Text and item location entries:

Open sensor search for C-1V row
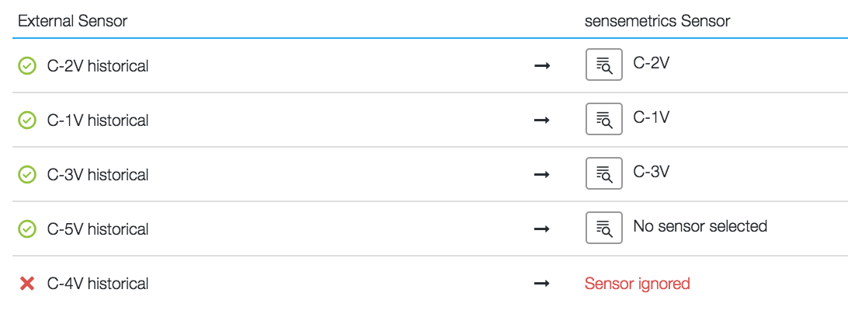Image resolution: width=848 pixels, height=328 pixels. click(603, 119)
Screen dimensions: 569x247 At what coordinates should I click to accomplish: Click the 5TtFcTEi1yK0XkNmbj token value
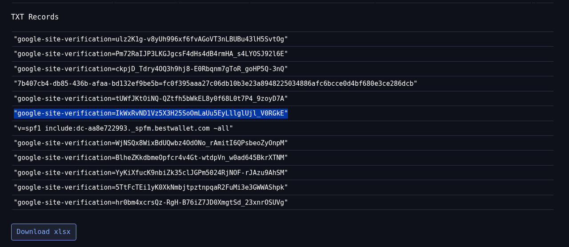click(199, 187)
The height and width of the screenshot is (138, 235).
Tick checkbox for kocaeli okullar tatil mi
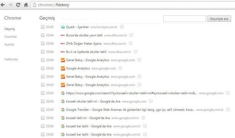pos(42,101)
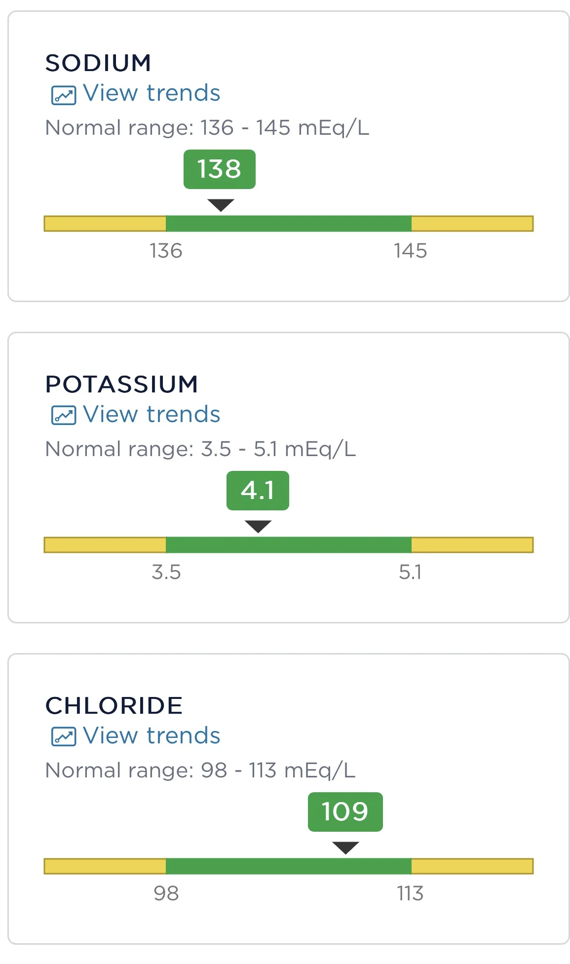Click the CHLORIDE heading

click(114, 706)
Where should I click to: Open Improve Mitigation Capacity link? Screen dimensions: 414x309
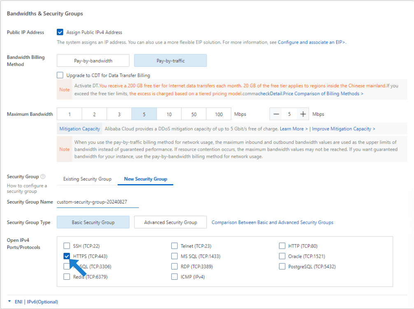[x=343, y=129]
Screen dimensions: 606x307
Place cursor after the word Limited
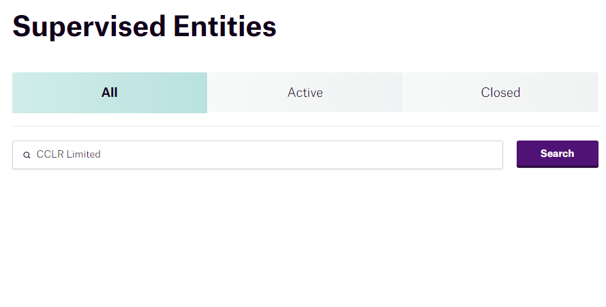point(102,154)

...

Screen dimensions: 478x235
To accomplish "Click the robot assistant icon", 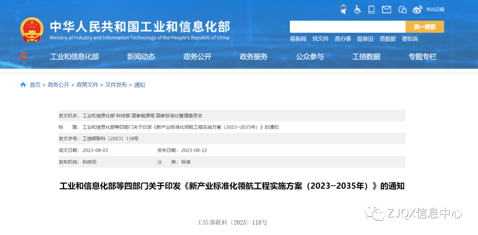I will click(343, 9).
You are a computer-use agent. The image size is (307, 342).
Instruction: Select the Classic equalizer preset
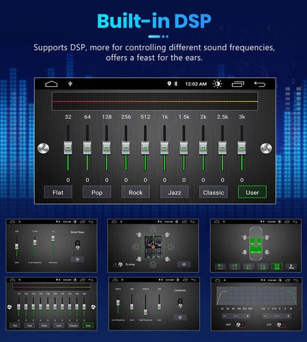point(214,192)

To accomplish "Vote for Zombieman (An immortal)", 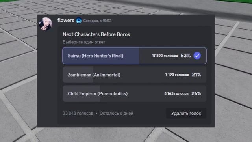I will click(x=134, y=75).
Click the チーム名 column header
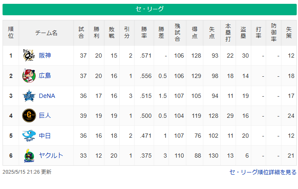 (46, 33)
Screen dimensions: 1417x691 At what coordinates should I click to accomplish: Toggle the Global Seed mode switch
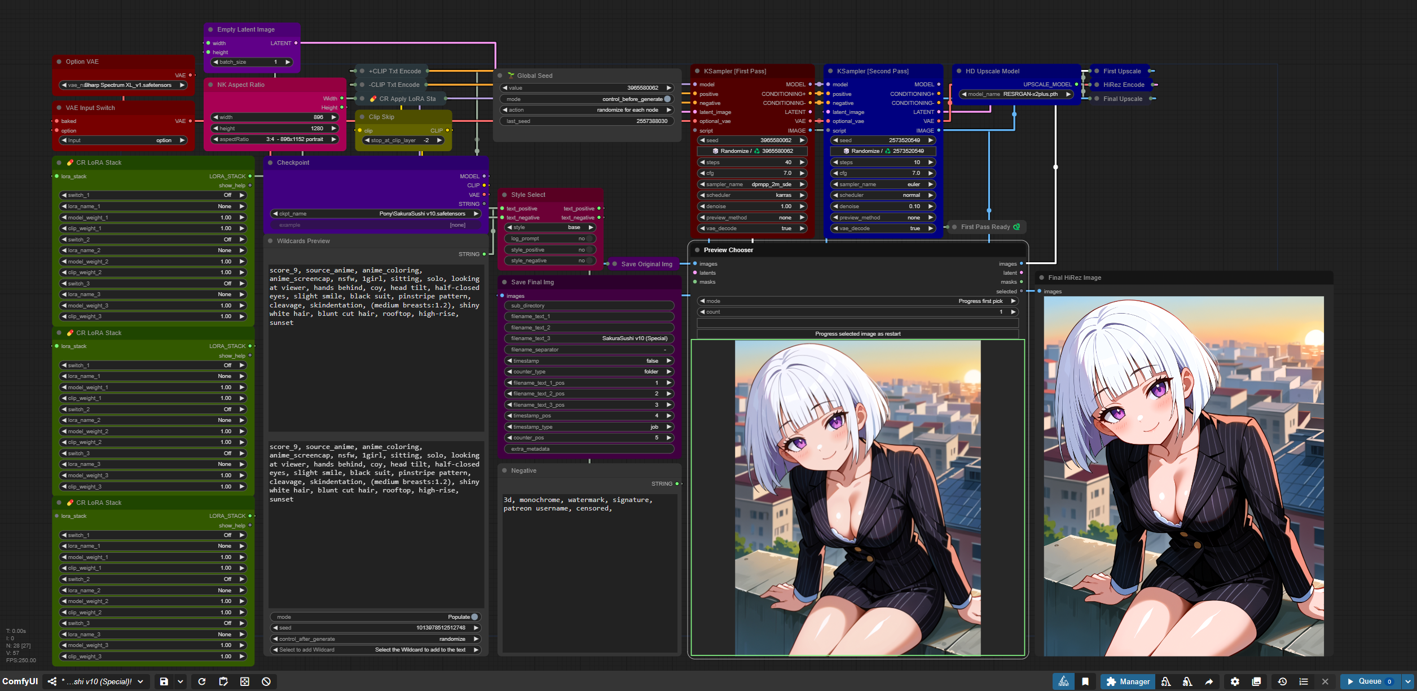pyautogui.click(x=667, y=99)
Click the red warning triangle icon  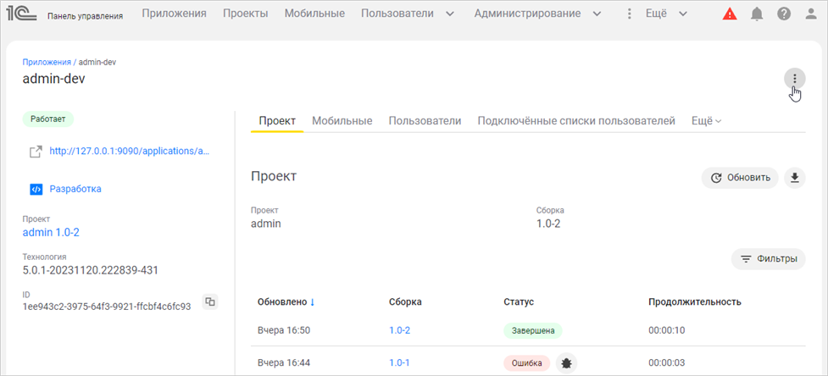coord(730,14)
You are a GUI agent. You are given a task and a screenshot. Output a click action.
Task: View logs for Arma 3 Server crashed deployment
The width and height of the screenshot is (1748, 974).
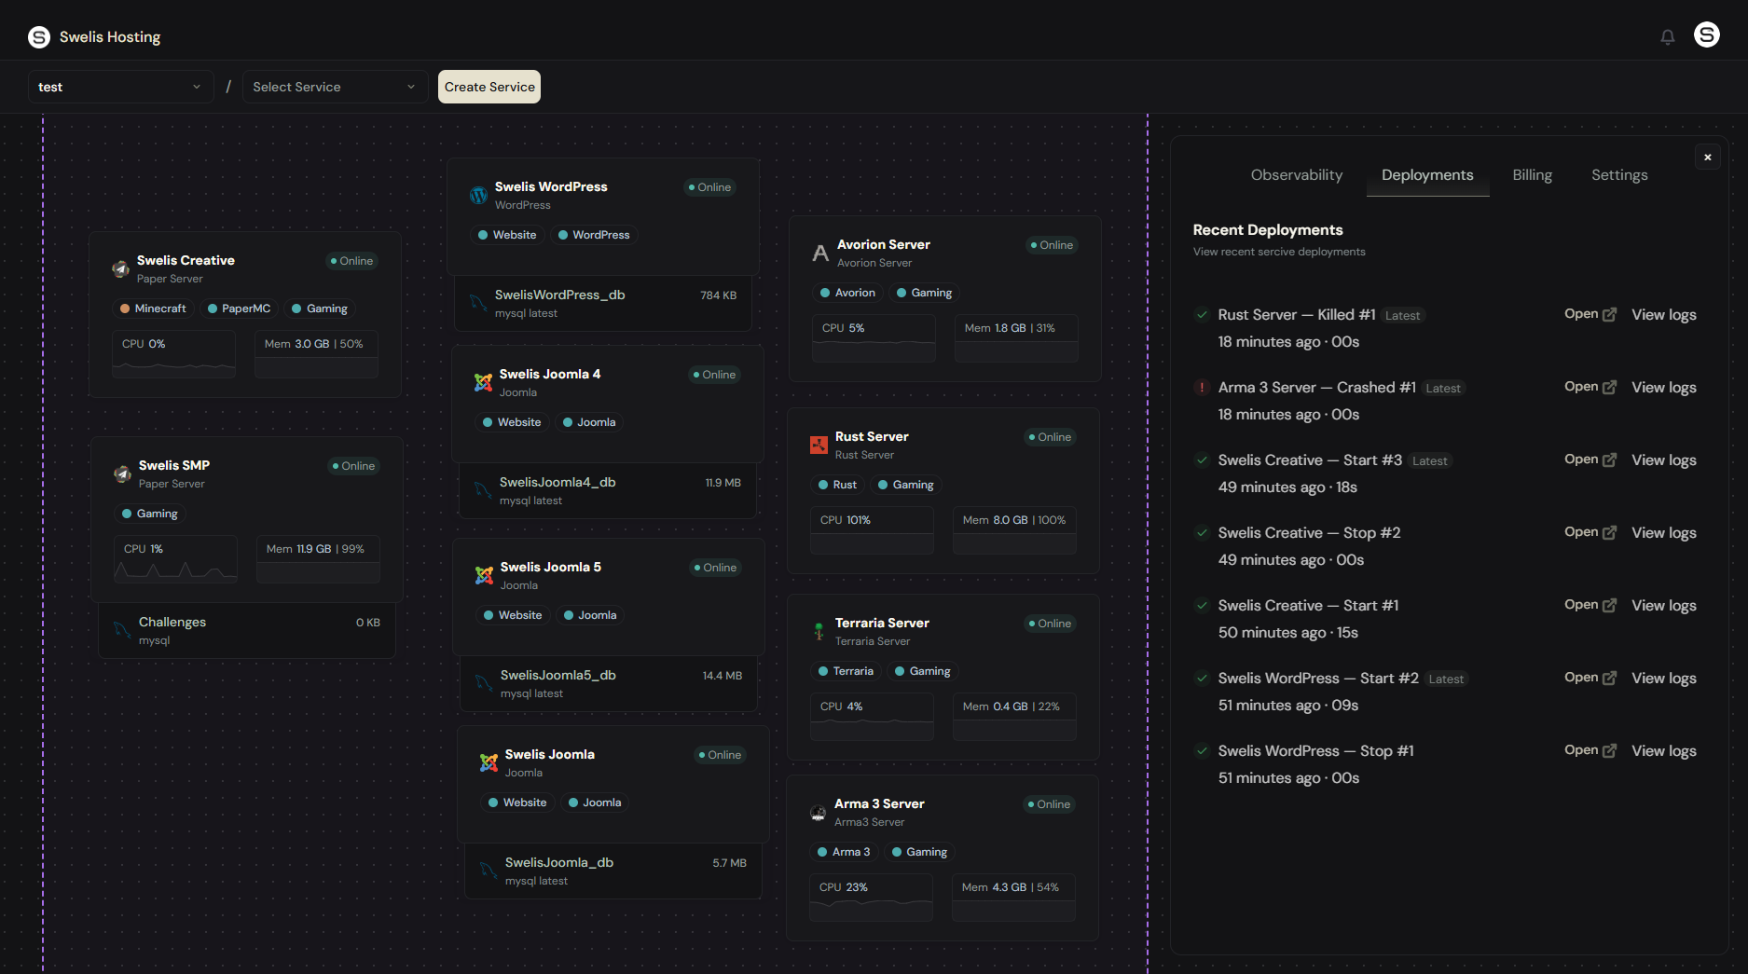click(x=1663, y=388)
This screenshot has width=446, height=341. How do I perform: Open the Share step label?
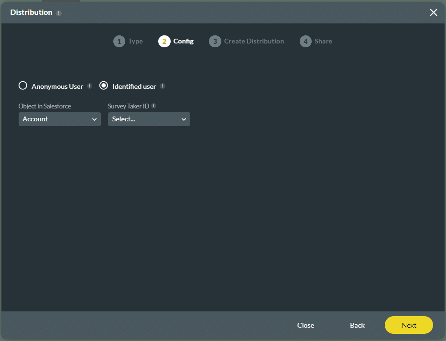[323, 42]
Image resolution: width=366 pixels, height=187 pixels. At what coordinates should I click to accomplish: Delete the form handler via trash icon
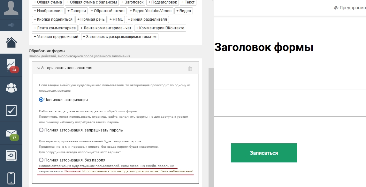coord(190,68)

Exercise goal: Convert the stretch of entries from the line containing "Screen dimensions: 569x247" through the line containing "[x=343, y=129]" into a numbered list, skipping blank lines and leaving out the pictures.

Answer:
1. Screen dimensions: 569x247 At what coordinates should I click to accomplish: Click the 5TtFcTEi1yK0XkNmbj token value
2. click(199, 187)
3. The height and width of the screenshot is (138, 235).
4. Tick checkbox for kocaeli okullar tatil mi
5. pos(42,101)
6. Click the CHLORIDE heading
7. click(114, 706)
8. Where should I click to: Open Improve Mitigation Capacity link? Screen dimensions: 414x309
9. [x=343, y=129]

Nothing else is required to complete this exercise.